The concept of causality was borrowed, in medieval times, from ancient
Greek philosophy and mythology. Schoener feels that the Internet is providing
options to produce new connections and to create nothing short of a new
"inner world sanctum" (Goethe). The idea here is to engage in bold, unadulterated
perception and to apply it methodically, thereby producing the instant
"everything at once character" - a product of the information society,
where voice, printed word, image and sensory stimulation are happening
simulateneously: Music, figures, text, information are connected via layered
strata (piles, stacks) rather than via processes of sequential occurrences.
This particular idea constitutes a veritable challenge for Schoener, who
has always tried to figure out and/or establish context.
As
has happened to many artists at the end of the last millennium, Schoener
did not commit himself to one specific form of art. He organized concerts,
designed to appeal to the younger audience (including six Classic Rock
nights for Eurovision), thereby counteracting what he perceived to be
a reluctance in the younger audience to go to classical music concerts.

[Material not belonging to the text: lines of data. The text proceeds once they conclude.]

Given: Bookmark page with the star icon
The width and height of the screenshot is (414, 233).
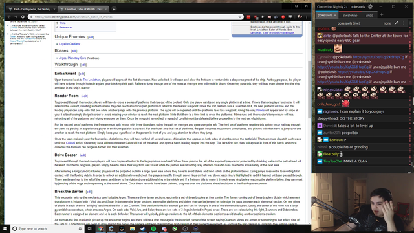Looking at the screenshot, I should 240,17.
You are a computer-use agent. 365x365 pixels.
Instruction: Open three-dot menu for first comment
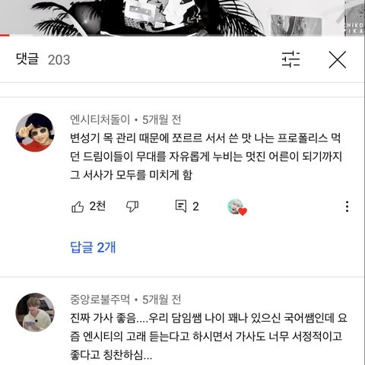click(x=347, y=207)
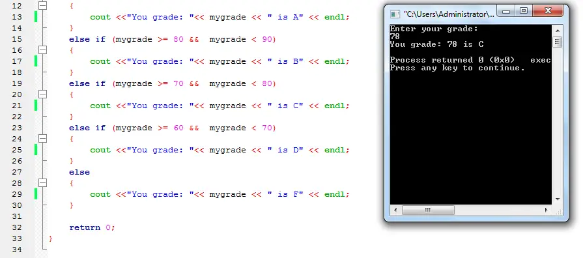Click console vertical scrollbar up arrow
Image resolution: width=583 pixels, height=258 pixels.
558,31
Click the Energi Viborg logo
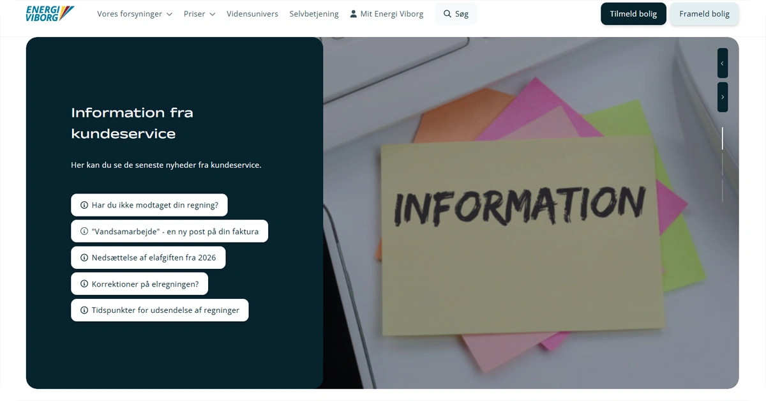 [50, 13]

He composed and directed "Nightshift", a multi-media-event staged at the
closed-down steel-mill in Neunkirchen (Saarland), the music for the opening
ceremony of the gymnast world championship in Stuttgart, where musicians
from five continents played live via satellite with musicians in the Gottlieb-Daimler-Stadium,
and he composed the music for the opening of the Potzdamer Platz in Berlin
(1998).
For
Eberhard Schoener, who feels that music in connection with other art forms
expresses his time, film and television are fascinating. He wrote the
music to films and TV-series, with a keen intent to avoid covering the
picture with stylish or fashionable sound mush and instead compose with
dramaturgy in mind.
His
Internet project VirtOpera gives him a chance to apply his vast experience
as a multi-media artist and to merge a variety of musical principles.
VirtOpera is his biggest challenge yet.